▼▼▼

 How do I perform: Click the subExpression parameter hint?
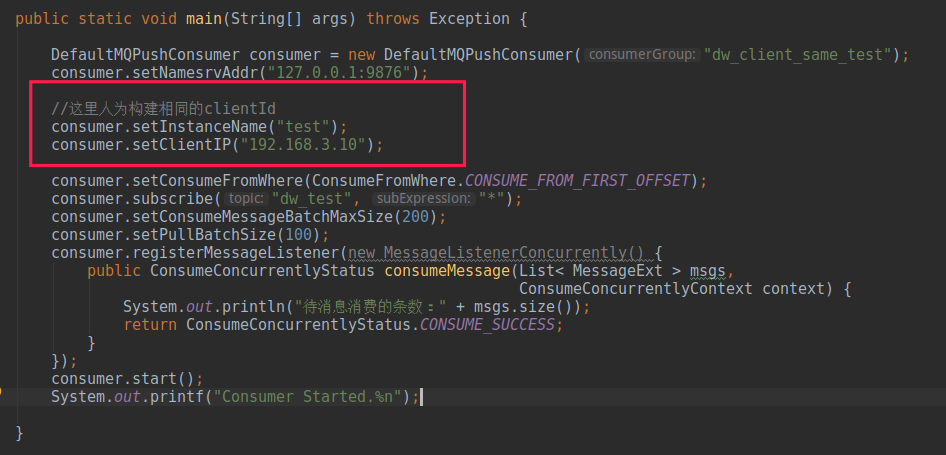[x=423, y=199]
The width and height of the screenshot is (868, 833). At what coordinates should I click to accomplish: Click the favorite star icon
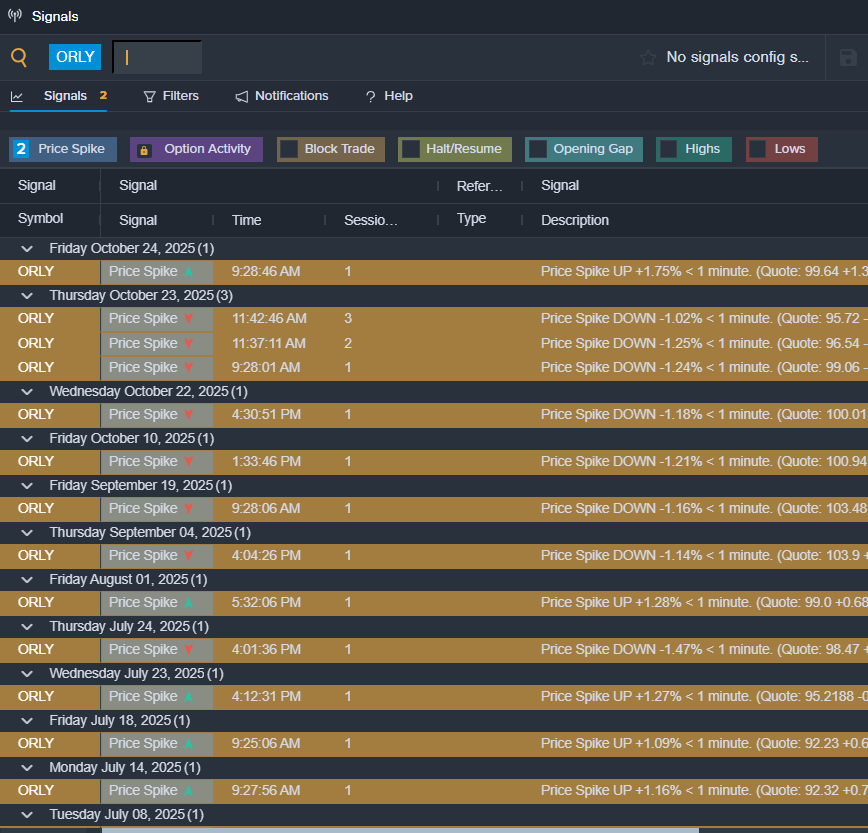click(x=648, y=58)
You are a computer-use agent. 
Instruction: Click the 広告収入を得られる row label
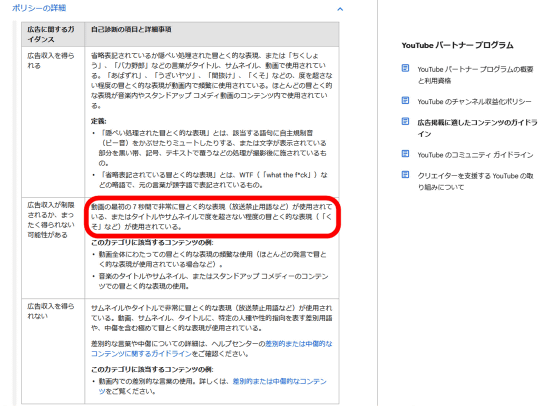tap(51, 60)
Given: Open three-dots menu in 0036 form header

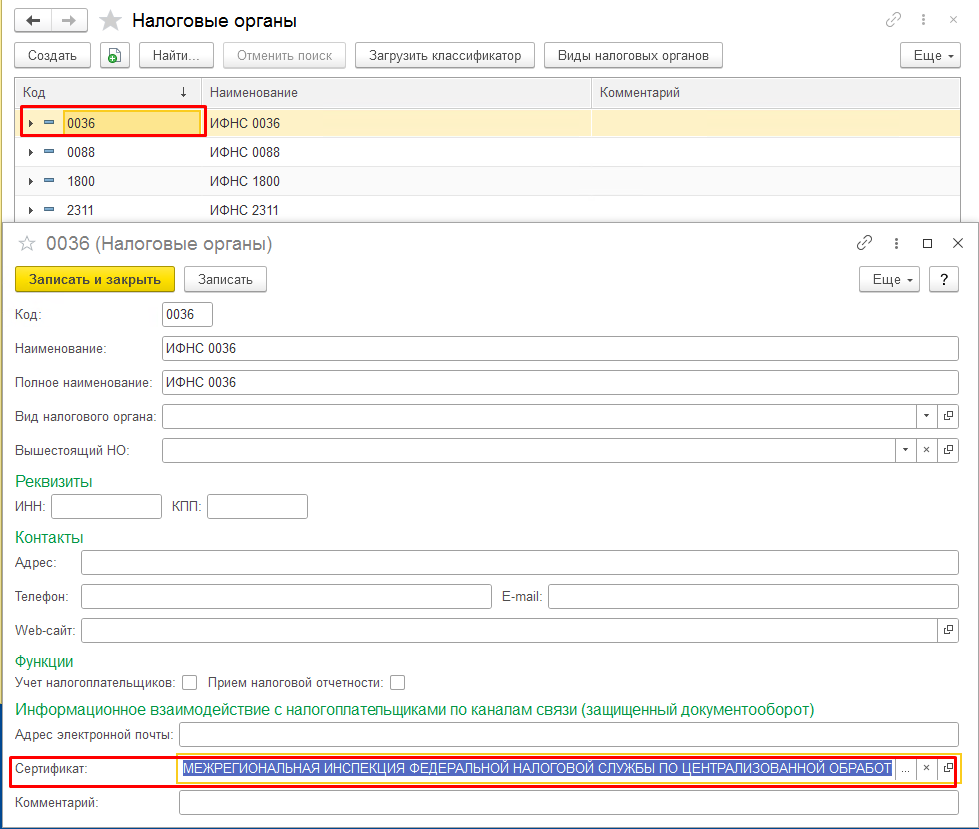Looking at the screenshot, I should (x=896, y=243).
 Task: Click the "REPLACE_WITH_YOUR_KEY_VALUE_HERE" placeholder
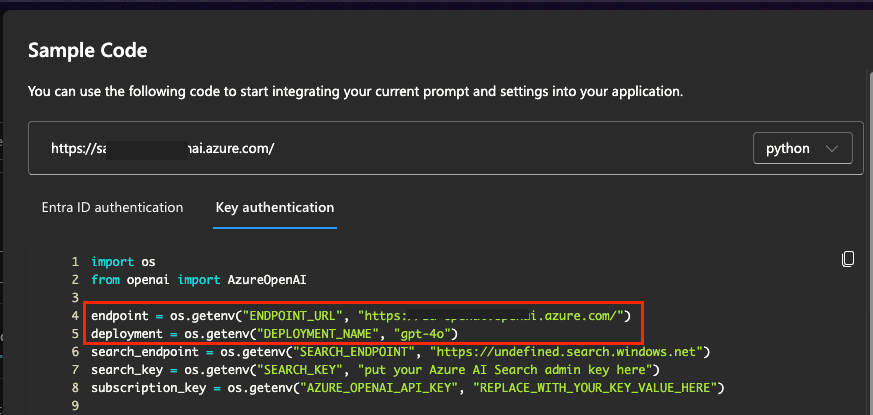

▲▲▲

#### WRITTEN TASK
Lay out the listing above as a Markdown table with the columns Row and Line, one numbered row per line. Skip blank lines and leave out the pictures.

#### CORRECT RESPONSE
| Row | Line |
|---|---|
| 1 |  How do I perform: Click the subExpression parameter hint? |
| 2 | [x=423, y=199] |
| 3 | The width and height of the screenshot is (868, 833). At what coordinates should I click to accomplish: Click the favorite star icon |
| 4 | click(x=648, y=58) |
| 5 | You are a computer-use agent.  |
| 6 | Instruction: Click the 広告収入を得られる row label |
| 7 | tap(51, 60) |
| 8 | Given: Open three-dots menu in 0036 form header |
| 9 | Looking at the screenshot, I should (x=896, y=243). |
| 10 |  Task: Click the "REPLACE_WITH_YOUR_KEY_VALUE_HERE" placeholder |